Moving elderly parents into your home? 7 things to consider

As our parents get older, a time may arise when they are not as able to do things as they once were, and so may need a bit of looking after. There are a few alternative routes you can take when this happens such as using external care services or moving them into a home for the elderly. While this is the right decision for many, others prefer the idea of their parents living with them, so they know that they are being given the best personal care.

If you fall into the latter category and are thinking of moving an elderly parent into your home, then there are several things you need to consider first.

How will it impact the family?

Regardless of how close you are with your parents, living with them is a different ball game from seeing them a few times a week. It can change the whole family dynamic, so before agreeing to anything, you should ponder it in detail and discuss it with everyone, including your kids.

You may have little choice regardless, but it’s better to have an open and honest discussion.

Where will they sleep?

If you are thinking of having them stay with you, then the chances are you have a spare room in your home though it is still a good idea to discuss sleeping arrangements with them. Will they perhaps want you to decorate their room before they move in? Will they bring their own furniture, and if so, what will you do with your existing things?

You should also make sure they appreciate that your home may be a lot noisier than theirs (particularly if you have kids), so at least they know what to expect. They will no doubt be elated at the idea of moving into your home and being closer to their loved ones, but it’s still a good idea to discuss the logistics.

Are they able to be left alone for prolonged periods?

Having your parents come to stay with you will give you peace of mind about their welfare but what about periods when you are not there? You need to consider how feasible it will be for them to be left alone for extended times and if you don’t feel comfortable with it, you need to figure out the logistical issues.

Would medical aids or home alternations help make the transition smoother?

If your parent has ongoing health issues, there may be things you need to address before moving them in. For example, if they are hard of hearing, you may be concerned about an emergency arising and them being unable to hear what’s going on. Talking with an audiologist or researching the best hearing aids for seniors could drastically improve the situation and save you from worrying as much. Similarly, if they are partially sighted, you may want to consider adding some safety aids around the home to reduce the risk of accidents occurring.

If you have stairs that they may struggle to maneuver, you may even have to have a stairlift fitted before they move in (or consider moving them to a downstairs room instead.) Talk to them about aids that they feel would benefit them, and it will make things a lot easier when they are ready to make the move.

How will it affect your finances?

Running a home is not cheap, so your monthly outgoings will inevitably increase when another adult moves in. This, of course, isn’t a pleasant topic to discuss, but unless money is no object at all, it needs to be done.

Calculate how much extra your bills are likely to be, and then sit down and chat with them about it. You may find that they bring it up before you do, which will make it a lot easier, but if they don’t, explain that you are looking forward to them moving in but need a quick discussion about affordability and finances.

Do you have a dedicated living space for them?

Although they will have a bedroom to hang out in, it’s also a good idea to have a separate living area for a parent. There will be times when you want to watch different things on TV, or one of you may want some time alone or to socialize with friends.

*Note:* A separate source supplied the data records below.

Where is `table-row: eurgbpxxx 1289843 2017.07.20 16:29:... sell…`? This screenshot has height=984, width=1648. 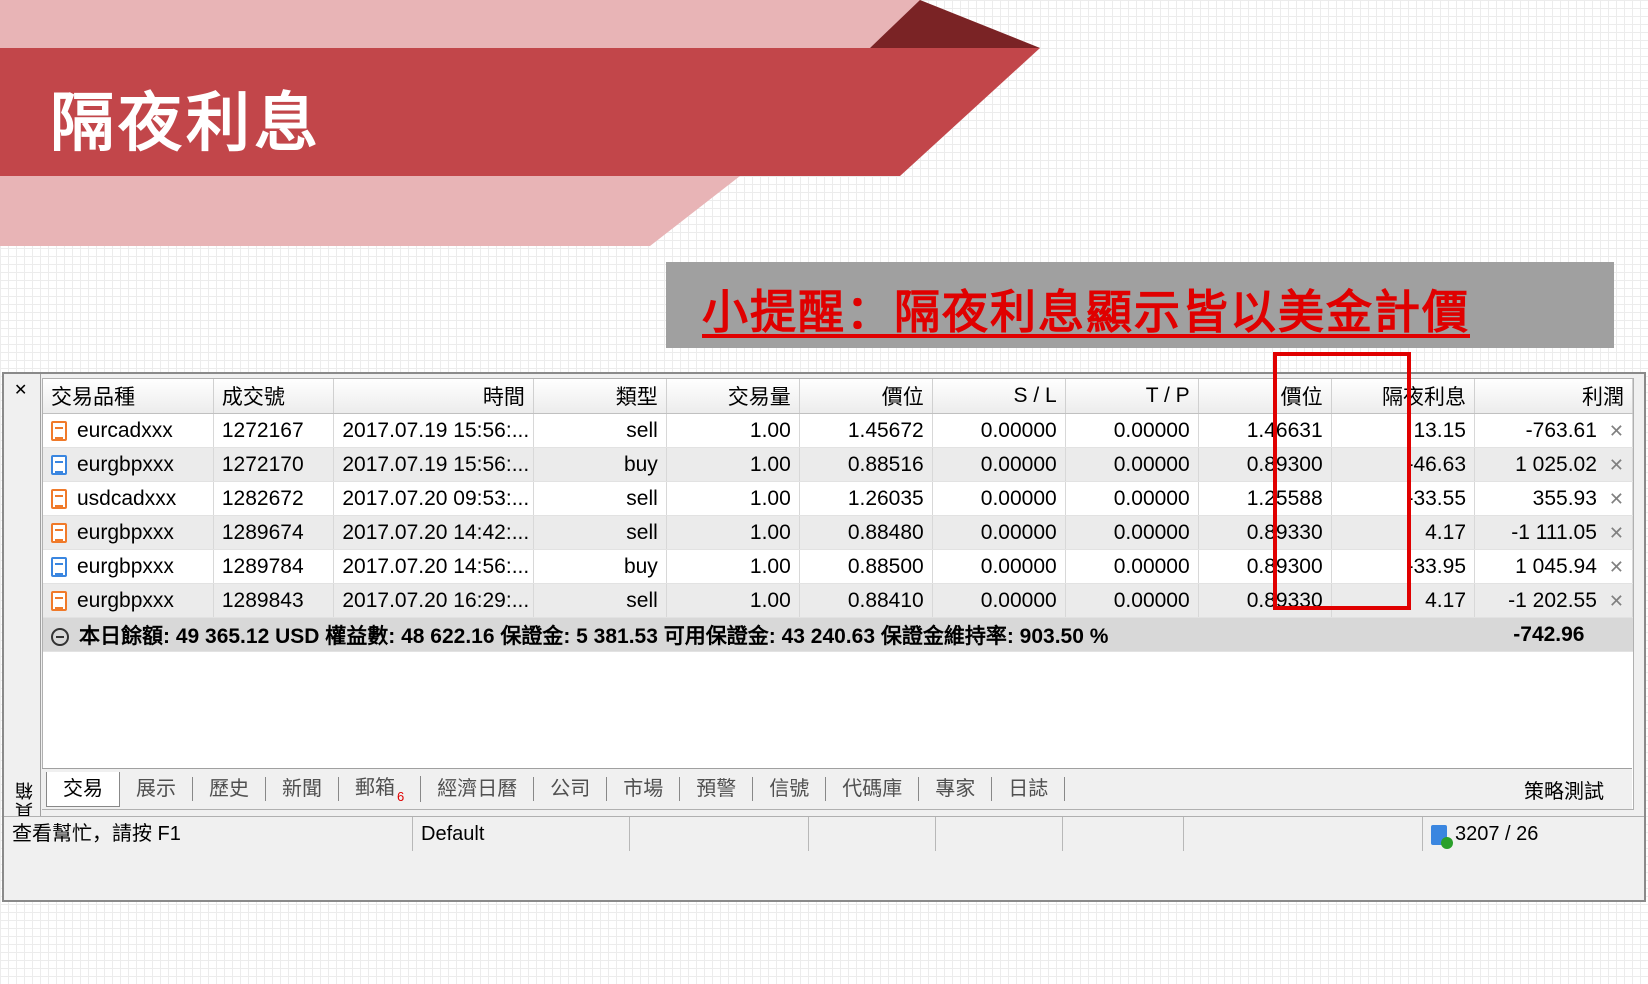
table-row: eurgbpxxx 1289843 2017.07.20 16:29:... sell… is located at coordinates (838, 600).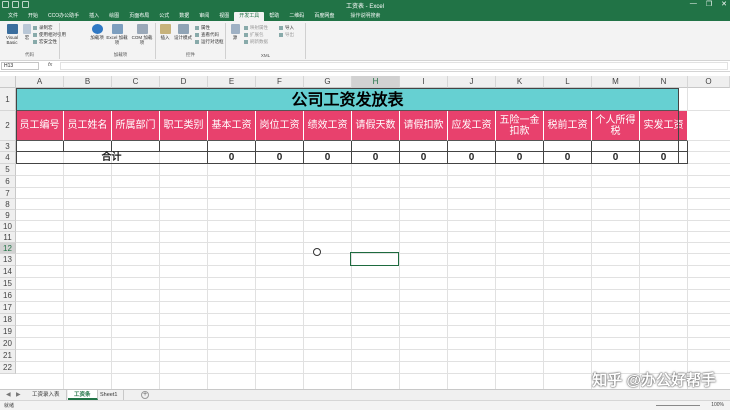 This screenshot has height=410, width=730. I want to click on row-header: 8, so click(8, 204).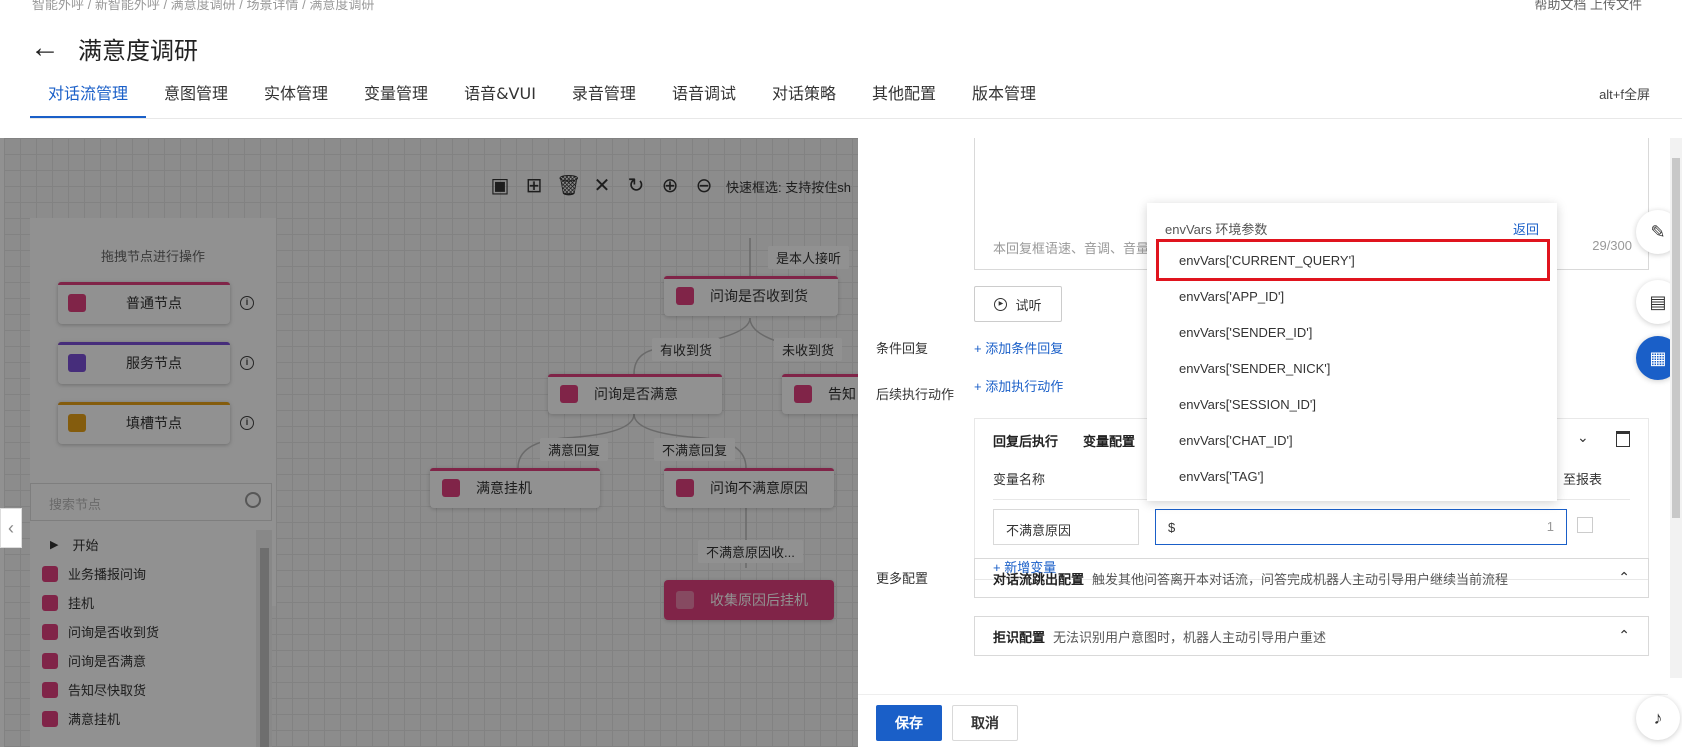  Describe the element at coordinates (1583, 438) in the screenshot. I see `chevron-down-icon: ⌄` at that location.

Doing so when there is only one room to hang out in can, over time, lead to long-term animosity or ill-feeling, so be mindful of this before agreeing to anything.

Creating a dedicated space will give them the freedom they are used to and also ensure that they don’t impact too much on your current living arrangements.

What do they want?

Your immediate reaction may be that you want your parent(s) to live with you, but have you discussed what they want? They may adore seeing you and your family regularly but prefer the idea of living in a care home surrounded by people of their own age. Maybe they are not yet ready to let go of their independence and would prefer to muddle along with some help now and again.

Talk to them and find out what they feel comfortable with, and you won’t go wrong. Getting older can be a very emotional thing to go through, so tread carefully and have an open and honest discussion about your concerns and thoughts on their well-being. It may be that they want the same thing as you or that you can find a compromise.


Moving a parent into your home can be a distressing and emotional time for everyone concerned, so, where possible, take your time over it. You may think it sound like the ideal thing to do, but as time goes on, it may affect your marriage, your kids, and may even harm the relationship you have with your parents.

On the other hand, it could be the best thing you have ever done and may bring you even closer together.